* **Teks Kutipan**:
##########
Tidak
banyak yang tahu bahwa Bhutan adalah sebuah negara. Minimnya pemberitaan mengenai
negara kecil di kawasan Asia Selatan ini membuat negara yang dihimpit oleh
India dan Republik Rakyat Thiongkok asing ditelinga. Padahal Bhutan merupakan
negara yang cukup menarik, hal ini dibuktikan dengan keberhasilan negara yang
sempat penganut sistem monarki absolut (kini demokrasi) ini dalam menginspirasi
negara-negara maju seperti Amerika serikat dan Jepang melalui prinsip dari
mantan Raja Bhutan, Jigme
Singye Wangchuck IV yang disebut dengan teori Model Bhutan yang berarti
mementingkan perkembangan yang seimbang
antara materi dan spiritual, perlindungan terhadap lingkungan hidup dan
proteksi terhadap kebudayaan tradisional diletakkan di atas perkembangan
ekonomi[1].
Sehingga melalui ketetapan standar Gross National Happiness (GNH), Bhutan
didaulat sebagai negara paling bahagia di dunia.
Sebagai negara berkembang, ekonomi
Bhutan berasal dari industri rakyatnya seperti kerajinan tangan dan produksi
seni keagamaan untuk altar rumah. Hampir sebagian besar penduduk bermata
pencaharian di sektor pertanian, peternakan, dan pengrajin tangan yang
sebenarnya bisa diekspor ke negara lain. Namun karena pembangunan jalan dan
infrastruktur yang mahal sehingga tidak ada akses untuk dilalui khususnya laut,
ini menyebabkan Bhutan tidak dapat memanfaatkan sumber daya yang dimilikinya
untuk melakukan pedagangan internasional.
Menyambung pemaparan diatas bahwa Bhutan,
tidak seperti negara lain yang berada di kawasan Asia Selatan seperti India,
Pakistan, Bangladesh, Sri lanka yang sering menjadi sorotan perihal konflik,
kerjasama ekonomi, untuk itu penulis tertarik untuk mengangkat tema penulisan
mengenai negara terkecil di kawasan Asia Selatan ini. Bagaimana dengan
posisinya sebagai negara kecil yang tergabung dalam keanggotaan South
Asian Association For Regional Cooperation (SAARC) berkontribusi dalam
mengembangkan Asia Selatan.
##########
* **Bahan Tugas**:
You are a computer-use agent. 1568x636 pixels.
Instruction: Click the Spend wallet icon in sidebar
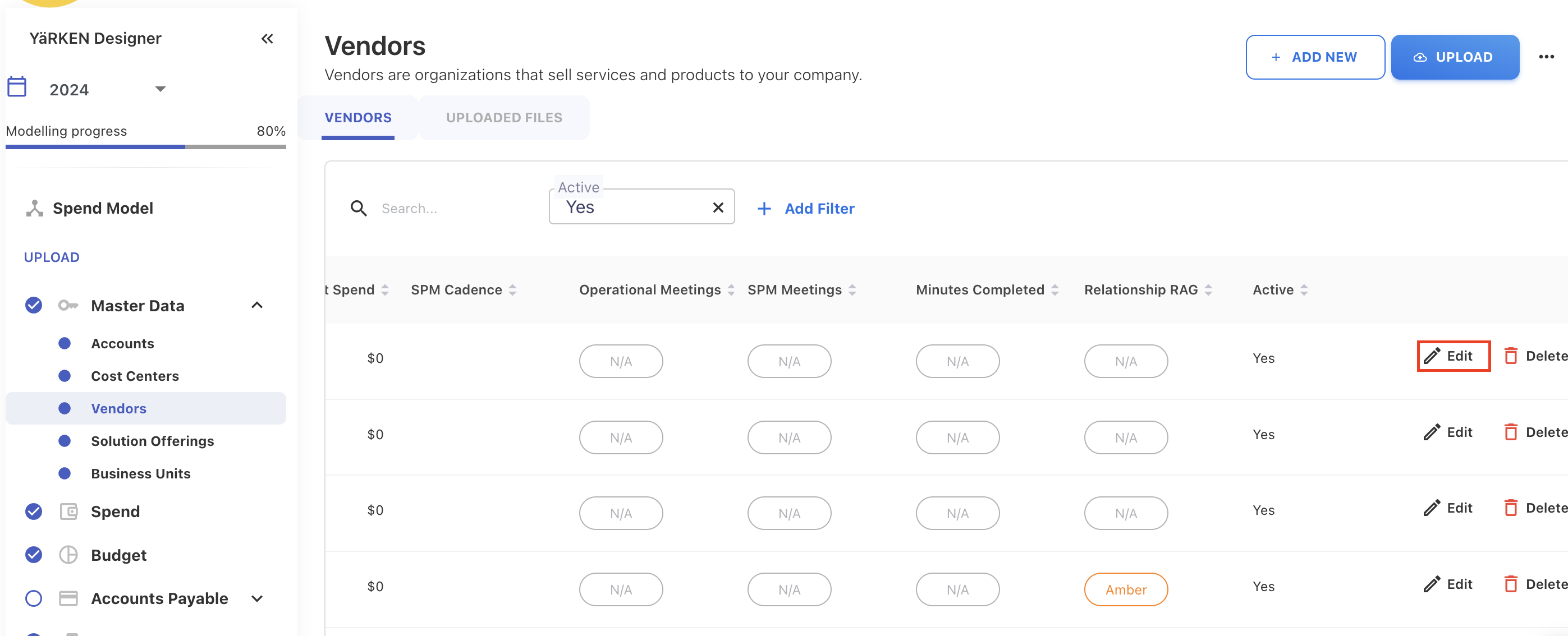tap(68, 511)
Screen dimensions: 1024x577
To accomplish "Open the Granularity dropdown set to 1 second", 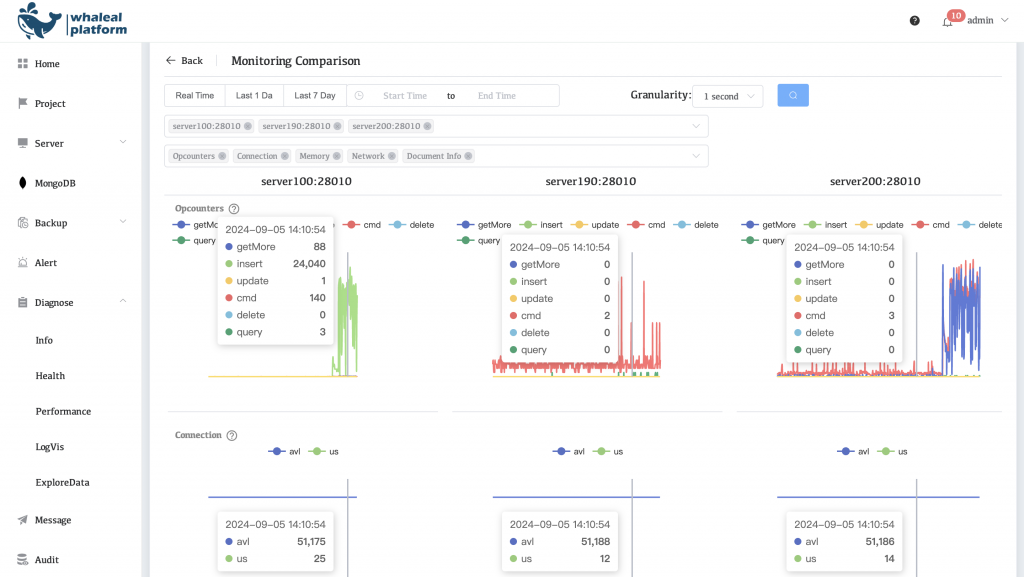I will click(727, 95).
##########
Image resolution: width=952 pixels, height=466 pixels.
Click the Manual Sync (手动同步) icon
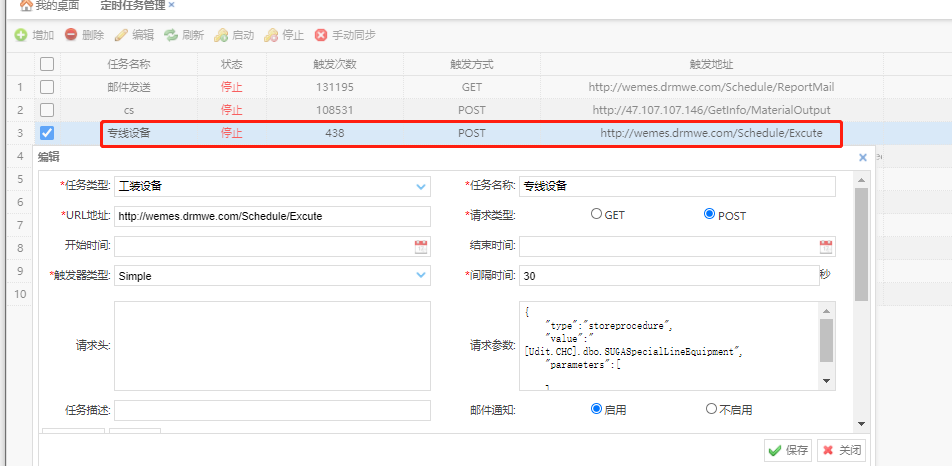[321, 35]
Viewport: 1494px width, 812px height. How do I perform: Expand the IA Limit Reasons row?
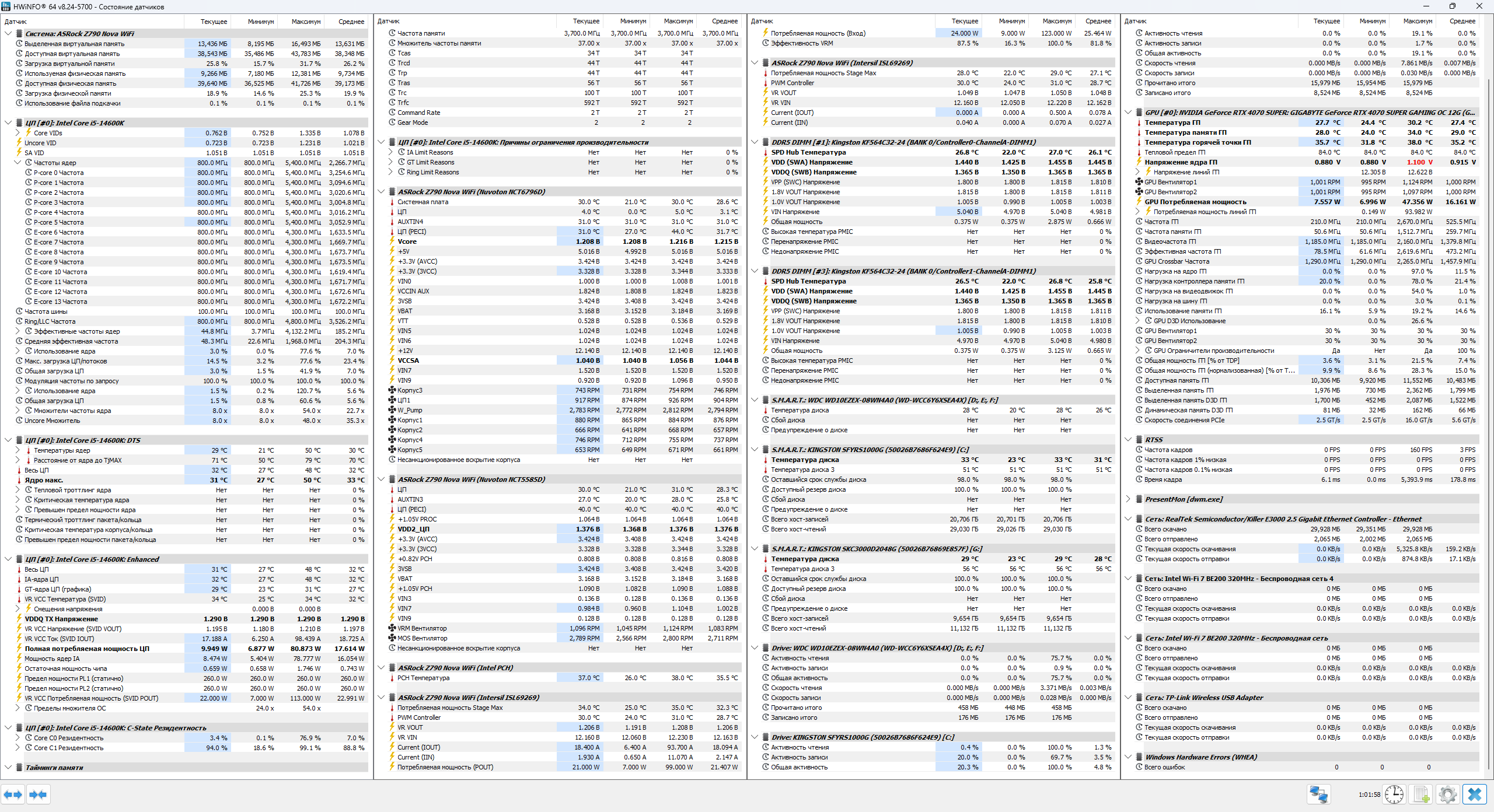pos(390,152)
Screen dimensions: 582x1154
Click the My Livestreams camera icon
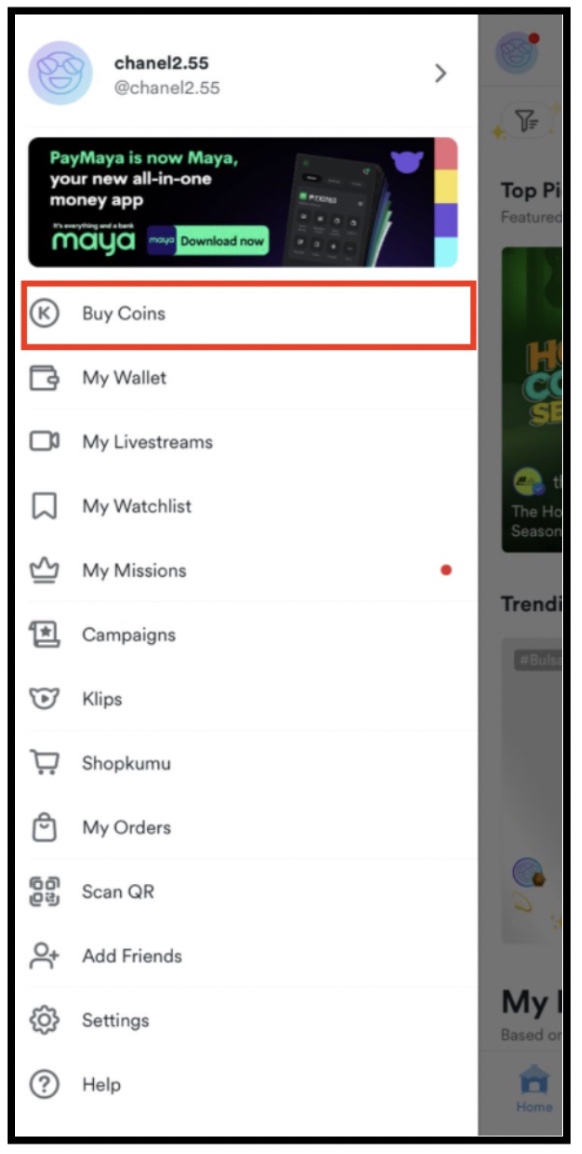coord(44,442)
##########
* **Tantangan**:
[a] Tuliskan kembali bagian teks tentang Bhutan, mulai dari "Menyambung pemaparan diatas" sampai dengan "mengembangkan Asia Selatan.".
[b] Salin persis baris-baris data, dari baris yang memuat "Image resolution: width=952" sampai dengan baris yang memuat "coord(44,442)". Jangan sertakan gambarnya.

* **Hasil Akhir**:
[a]
Menyambung pemaparan diatas bahwa Bhutan,
tidak seperti negara lain yang berada di kawasan Asia Selatan seperti India,
Pakistan, Bangladesh, Sri lanka yang sering menjadi sorotan perihal konflik,
kerjasama ekonomi, untuk itu penulis tertarik untuk mengangkat tema penulisan
mengenai negara terkecil di kawasan Asia Selatan ini. Bagaimana dengan
posisinya sebagai negara kecil yang tergabung dalam keanggotaan South
Asian Association For Regional Cooperation (SAARC) berkontribusi dalam
mengembangkan Asia Selatan.

[b]
Image resolution: width=952 pixels, height=466 pixels.
Click the Manual Sync (手动同步) icon
[321, 35]
Viewport: 1494px width, 812px height. How do I perform: Expand the IA Limit Reasons row?
pos(390,152)
Screen dimensions: 582x1154
Click the My Livestreams camera icon
coord(44,442)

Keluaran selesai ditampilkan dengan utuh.